Opinion
June 23, 1992
Appeal from the Supreme Court, New York County (Herman Cahn, J.).
Plaintiff administratrix commenced this wrongful death action on behalf of her daughter, who was murdered in one of defendant's subway control towers. The control tower, which was located some thirty feet inside the subway tunnel on the north side of the IRT President Street station in Brooklyn, had been left unlocked by Transit Authority personnel. Decedent's charred remains were discovered in the control tower room, then used as a storage room, some eleven hours after she was seen entering the subway system with a male, who was later charged with the homicide.

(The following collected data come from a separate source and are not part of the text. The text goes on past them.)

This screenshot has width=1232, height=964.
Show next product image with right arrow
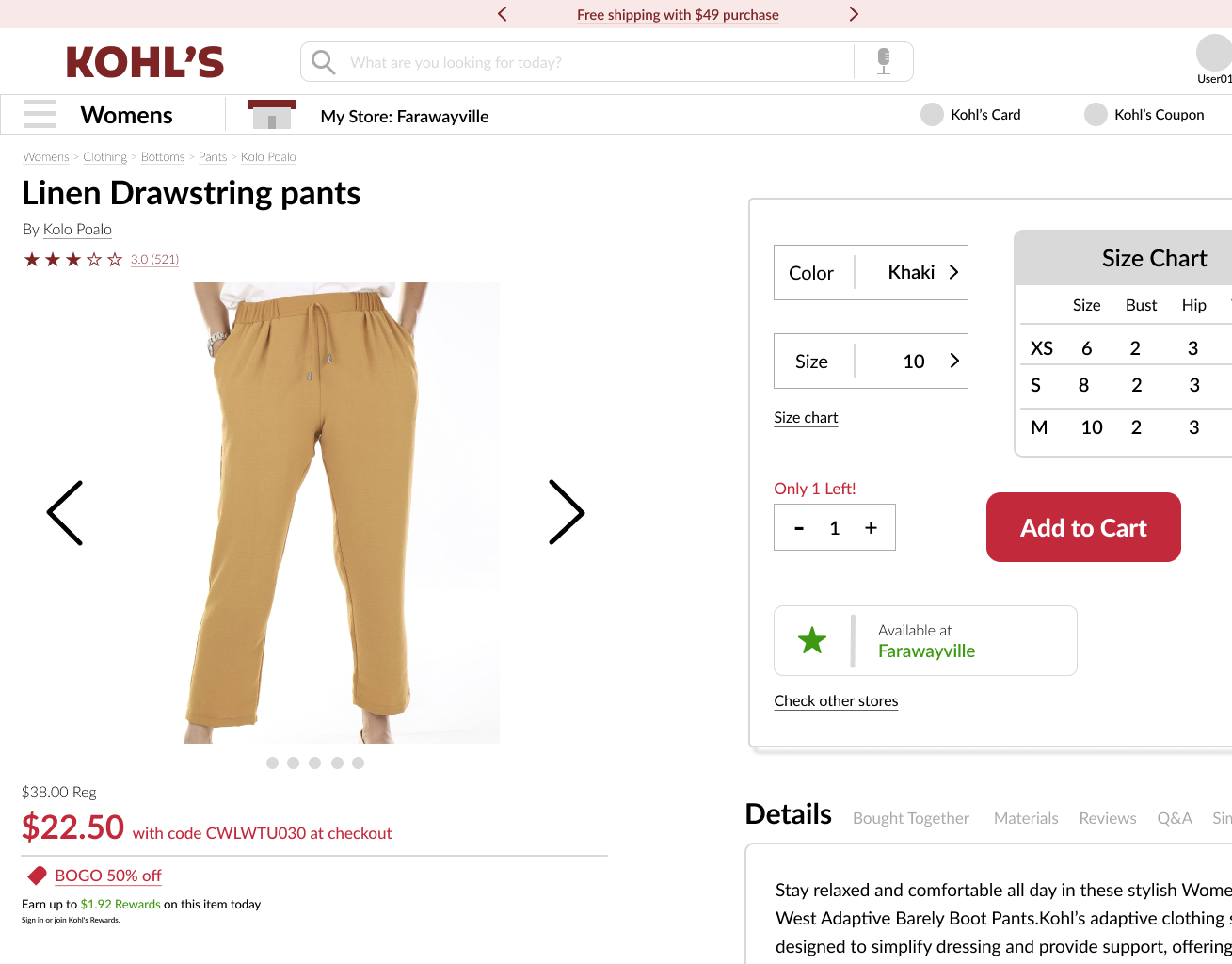(567, 512)
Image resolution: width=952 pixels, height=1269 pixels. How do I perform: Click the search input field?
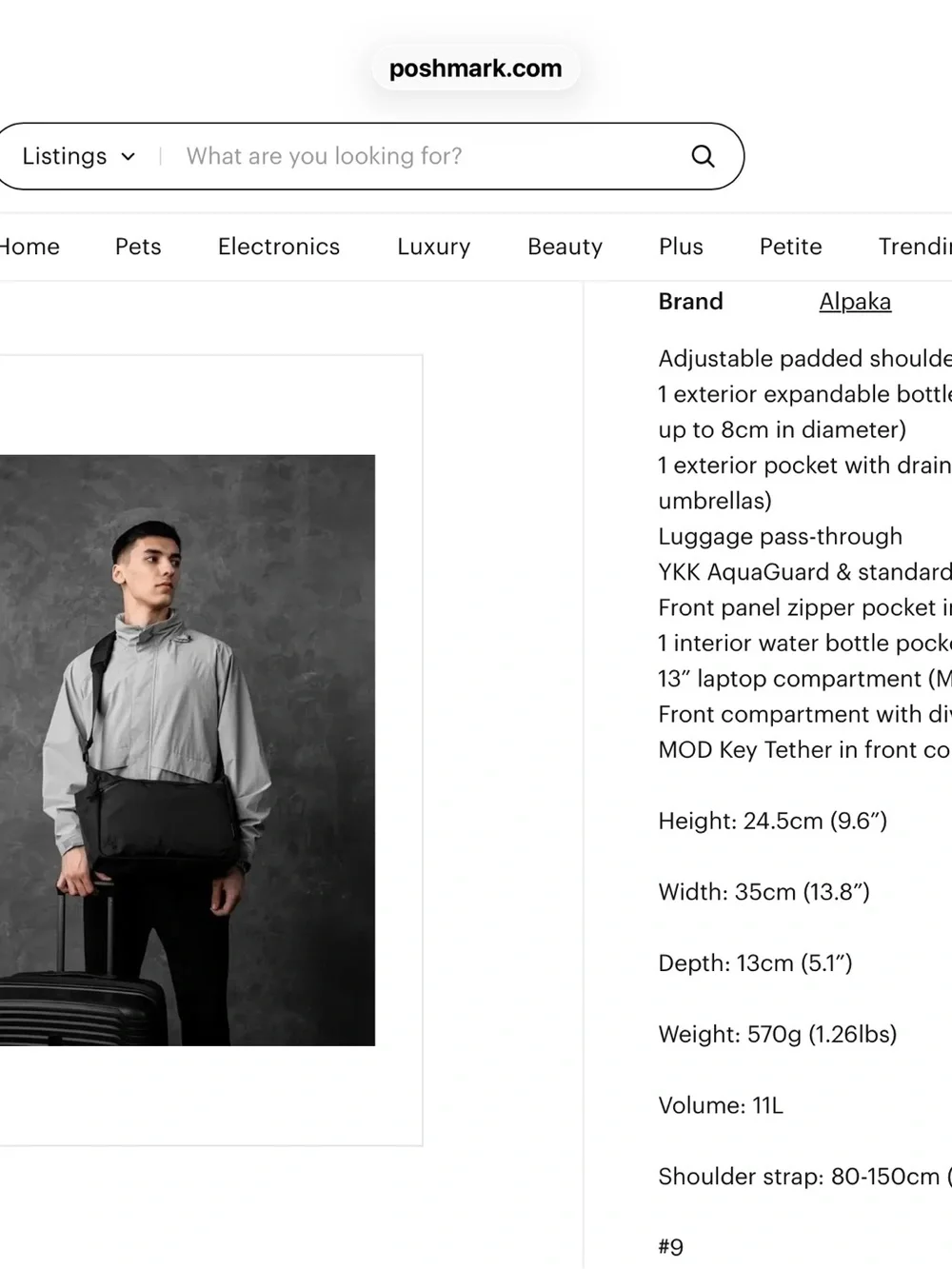pos(426,156)
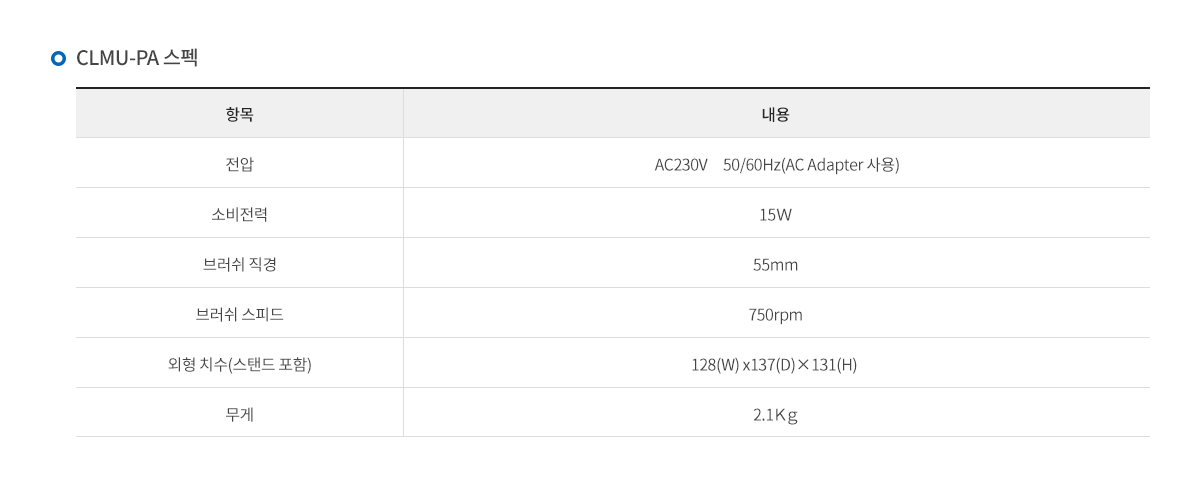Click the 128(W) x137(D)×131(H) dimensions value

tap(775, 364)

The complaint was properly dismissed as defendant owed no special duty to plaintiff (Weiner v. Metropolitan Transp. Auth., 55 N.Y.2d 175), and the failure to lock the door to the control tower did not involve a proprietary function of defendant (see, Calero v. New York City Tr. Auth., 168 A.D.2d 659, lv denied 78 N.Y.2d 864; Farber v. New York City Tr. Auth., 143 A.D.2d 112). Further, no proof was adduced that any negligent failure to lock the door constituted a proximate cause of the death (see, Khodai v. New York City Tr. Auth., 176 A.D.2d 524).
Concur — Murphy, P.J., Milonas, Rosenberger, Ross and Smith, JJ.